→ Exercise aim
Duplicate the following items word for word, beginning at the line that contains "This screenshot has width=1280, height=720." and ending after the line that contains "(766, 606).".

___ Entries shown

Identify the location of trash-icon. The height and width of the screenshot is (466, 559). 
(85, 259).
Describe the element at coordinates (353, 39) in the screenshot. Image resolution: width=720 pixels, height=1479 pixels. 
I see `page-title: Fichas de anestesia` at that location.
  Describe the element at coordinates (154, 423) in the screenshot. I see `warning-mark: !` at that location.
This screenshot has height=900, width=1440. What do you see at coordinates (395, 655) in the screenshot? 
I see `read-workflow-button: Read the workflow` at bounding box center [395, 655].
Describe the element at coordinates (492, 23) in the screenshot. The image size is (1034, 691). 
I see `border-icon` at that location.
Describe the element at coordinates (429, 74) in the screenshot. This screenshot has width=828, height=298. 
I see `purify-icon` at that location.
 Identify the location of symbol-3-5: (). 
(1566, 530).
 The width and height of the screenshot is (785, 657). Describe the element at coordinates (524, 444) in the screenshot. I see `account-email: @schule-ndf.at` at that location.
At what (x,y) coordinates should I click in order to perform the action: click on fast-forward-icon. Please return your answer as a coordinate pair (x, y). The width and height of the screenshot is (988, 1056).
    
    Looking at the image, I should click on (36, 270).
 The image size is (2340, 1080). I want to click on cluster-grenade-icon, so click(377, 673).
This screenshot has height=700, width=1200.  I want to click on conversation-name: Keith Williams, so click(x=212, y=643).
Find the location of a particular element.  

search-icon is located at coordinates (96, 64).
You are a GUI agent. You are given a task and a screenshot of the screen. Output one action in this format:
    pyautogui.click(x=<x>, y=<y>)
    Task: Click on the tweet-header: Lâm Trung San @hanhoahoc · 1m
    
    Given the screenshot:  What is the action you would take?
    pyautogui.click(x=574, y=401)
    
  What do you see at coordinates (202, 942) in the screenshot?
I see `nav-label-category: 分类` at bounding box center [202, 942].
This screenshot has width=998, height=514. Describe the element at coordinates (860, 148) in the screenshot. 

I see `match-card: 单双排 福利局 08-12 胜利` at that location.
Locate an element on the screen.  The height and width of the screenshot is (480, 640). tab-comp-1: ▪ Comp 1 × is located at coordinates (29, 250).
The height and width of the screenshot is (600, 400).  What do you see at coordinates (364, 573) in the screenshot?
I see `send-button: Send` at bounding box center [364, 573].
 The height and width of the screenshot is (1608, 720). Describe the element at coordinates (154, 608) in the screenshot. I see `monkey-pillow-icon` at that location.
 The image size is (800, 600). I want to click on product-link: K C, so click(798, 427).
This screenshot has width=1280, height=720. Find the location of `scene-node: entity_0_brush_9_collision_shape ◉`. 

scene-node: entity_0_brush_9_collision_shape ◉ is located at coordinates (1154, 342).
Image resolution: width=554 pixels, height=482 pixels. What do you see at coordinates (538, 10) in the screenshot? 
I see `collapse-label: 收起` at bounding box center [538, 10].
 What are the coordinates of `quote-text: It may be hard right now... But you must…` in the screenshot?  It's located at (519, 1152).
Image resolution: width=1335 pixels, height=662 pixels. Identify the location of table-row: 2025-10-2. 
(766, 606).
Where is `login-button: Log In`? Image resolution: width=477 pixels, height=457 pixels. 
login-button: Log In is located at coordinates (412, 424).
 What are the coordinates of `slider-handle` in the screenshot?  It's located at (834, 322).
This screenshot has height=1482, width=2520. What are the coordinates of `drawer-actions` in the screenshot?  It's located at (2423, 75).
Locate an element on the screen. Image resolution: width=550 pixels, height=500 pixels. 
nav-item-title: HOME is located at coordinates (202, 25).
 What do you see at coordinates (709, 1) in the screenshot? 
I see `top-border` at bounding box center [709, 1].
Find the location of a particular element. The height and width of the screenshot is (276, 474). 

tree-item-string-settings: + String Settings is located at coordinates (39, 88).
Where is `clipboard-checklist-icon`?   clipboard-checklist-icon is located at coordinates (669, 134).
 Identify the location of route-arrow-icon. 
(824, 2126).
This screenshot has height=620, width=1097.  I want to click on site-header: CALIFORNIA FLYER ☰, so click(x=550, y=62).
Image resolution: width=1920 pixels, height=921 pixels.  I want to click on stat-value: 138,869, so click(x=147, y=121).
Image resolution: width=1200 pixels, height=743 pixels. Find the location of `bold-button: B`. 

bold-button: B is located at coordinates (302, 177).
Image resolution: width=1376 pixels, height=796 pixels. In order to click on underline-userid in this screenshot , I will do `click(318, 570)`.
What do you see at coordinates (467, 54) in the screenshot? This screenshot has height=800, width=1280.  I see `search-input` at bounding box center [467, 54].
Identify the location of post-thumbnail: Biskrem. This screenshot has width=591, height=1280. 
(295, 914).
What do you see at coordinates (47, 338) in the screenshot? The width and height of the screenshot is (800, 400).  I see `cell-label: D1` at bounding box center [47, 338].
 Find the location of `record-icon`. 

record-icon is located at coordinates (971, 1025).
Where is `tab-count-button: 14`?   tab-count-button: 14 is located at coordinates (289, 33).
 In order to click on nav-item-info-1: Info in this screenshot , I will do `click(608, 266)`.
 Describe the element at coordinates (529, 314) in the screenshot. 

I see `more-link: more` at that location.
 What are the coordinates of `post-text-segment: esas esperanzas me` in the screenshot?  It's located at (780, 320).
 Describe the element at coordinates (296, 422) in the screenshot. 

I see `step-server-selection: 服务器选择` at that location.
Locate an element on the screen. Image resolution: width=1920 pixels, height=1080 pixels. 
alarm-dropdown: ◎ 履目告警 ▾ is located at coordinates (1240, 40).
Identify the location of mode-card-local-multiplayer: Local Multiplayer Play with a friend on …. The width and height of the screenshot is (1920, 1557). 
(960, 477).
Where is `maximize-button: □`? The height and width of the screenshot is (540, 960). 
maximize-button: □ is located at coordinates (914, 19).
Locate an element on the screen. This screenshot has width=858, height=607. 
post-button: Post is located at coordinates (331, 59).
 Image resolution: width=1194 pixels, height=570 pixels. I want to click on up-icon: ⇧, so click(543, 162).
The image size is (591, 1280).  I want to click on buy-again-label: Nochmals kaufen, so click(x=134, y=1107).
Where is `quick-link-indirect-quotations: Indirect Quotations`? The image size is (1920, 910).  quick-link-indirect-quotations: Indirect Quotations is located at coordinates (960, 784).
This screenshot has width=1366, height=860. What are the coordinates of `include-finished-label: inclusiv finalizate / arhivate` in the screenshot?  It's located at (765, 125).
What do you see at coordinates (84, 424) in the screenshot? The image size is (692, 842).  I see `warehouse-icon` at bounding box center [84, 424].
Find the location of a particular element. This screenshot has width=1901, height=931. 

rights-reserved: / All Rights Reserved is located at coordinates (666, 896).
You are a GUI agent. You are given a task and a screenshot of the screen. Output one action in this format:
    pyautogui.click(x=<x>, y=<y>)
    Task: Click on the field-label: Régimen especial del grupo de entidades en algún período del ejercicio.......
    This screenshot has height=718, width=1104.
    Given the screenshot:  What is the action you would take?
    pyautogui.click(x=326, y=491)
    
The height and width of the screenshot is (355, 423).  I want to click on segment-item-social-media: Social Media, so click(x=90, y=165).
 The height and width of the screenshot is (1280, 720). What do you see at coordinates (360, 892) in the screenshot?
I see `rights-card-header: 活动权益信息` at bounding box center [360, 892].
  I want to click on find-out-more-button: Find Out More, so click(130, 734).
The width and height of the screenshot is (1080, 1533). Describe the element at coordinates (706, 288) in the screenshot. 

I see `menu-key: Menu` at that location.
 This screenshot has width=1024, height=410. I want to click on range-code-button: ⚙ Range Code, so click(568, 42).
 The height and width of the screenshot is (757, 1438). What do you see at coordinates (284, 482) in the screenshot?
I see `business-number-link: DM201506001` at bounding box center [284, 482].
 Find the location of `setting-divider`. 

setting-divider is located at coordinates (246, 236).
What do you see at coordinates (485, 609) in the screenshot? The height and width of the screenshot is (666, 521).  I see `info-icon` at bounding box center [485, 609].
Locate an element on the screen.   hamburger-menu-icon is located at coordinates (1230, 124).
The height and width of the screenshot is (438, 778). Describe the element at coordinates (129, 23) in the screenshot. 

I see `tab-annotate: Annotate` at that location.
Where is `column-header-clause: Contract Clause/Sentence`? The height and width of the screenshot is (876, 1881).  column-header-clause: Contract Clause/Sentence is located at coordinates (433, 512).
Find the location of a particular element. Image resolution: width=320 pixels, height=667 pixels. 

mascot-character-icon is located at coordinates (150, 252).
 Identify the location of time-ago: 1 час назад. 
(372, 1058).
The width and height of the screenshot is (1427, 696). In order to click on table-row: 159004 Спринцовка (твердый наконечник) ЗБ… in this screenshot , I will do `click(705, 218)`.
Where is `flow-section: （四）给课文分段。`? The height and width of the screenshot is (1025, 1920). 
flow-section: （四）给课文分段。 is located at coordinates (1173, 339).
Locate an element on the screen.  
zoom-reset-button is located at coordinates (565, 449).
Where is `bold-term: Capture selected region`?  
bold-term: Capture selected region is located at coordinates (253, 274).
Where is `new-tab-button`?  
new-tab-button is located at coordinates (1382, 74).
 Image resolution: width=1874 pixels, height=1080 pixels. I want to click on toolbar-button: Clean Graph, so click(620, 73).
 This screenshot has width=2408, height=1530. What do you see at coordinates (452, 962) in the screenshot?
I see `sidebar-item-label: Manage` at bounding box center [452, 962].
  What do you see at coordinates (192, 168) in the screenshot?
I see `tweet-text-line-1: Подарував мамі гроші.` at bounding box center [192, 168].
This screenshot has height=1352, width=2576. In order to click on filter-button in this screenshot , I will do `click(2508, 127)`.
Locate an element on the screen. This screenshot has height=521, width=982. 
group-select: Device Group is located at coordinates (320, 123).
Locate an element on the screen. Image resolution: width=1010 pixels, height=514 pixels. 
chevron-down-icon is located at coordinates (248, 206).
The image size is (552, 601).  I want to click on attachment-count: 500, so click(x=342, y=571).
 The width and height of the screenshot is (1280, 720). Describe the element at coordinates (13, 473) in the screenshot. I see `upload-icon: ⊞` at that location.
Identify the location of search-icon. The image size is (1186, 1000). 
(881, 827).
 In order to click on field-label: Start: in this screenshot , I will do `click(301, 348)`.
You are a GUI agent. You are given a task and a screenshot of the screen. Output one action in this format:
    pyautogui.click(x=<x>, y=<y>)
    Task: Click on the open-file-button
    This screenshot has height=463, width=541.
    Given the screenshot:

______

→ Response
This screenshot has width=1280, height=720. Find the location of `scene-node: entity_0_brush_9_collision_shape ◉`. 

scene-node: entity_0_brush_9_collision_shape ◉ is located at coordinates (1154, 342).
Image resolution: width=554 pixels, height=482 pixels. What do you see at coordinates (538, 10) in the screenshot? 
I see `collapse-label: 收起` at bounding box center [538, 10].
 What are the coordinates of `quote-text: It may be hard right now... But you must…` in the screenshot?  It's located at (519, 1152).
Image resolution: width=1335 pixels, height=662 pixels. Identify the location of table-row: 2025-10-2. 
(766, 606).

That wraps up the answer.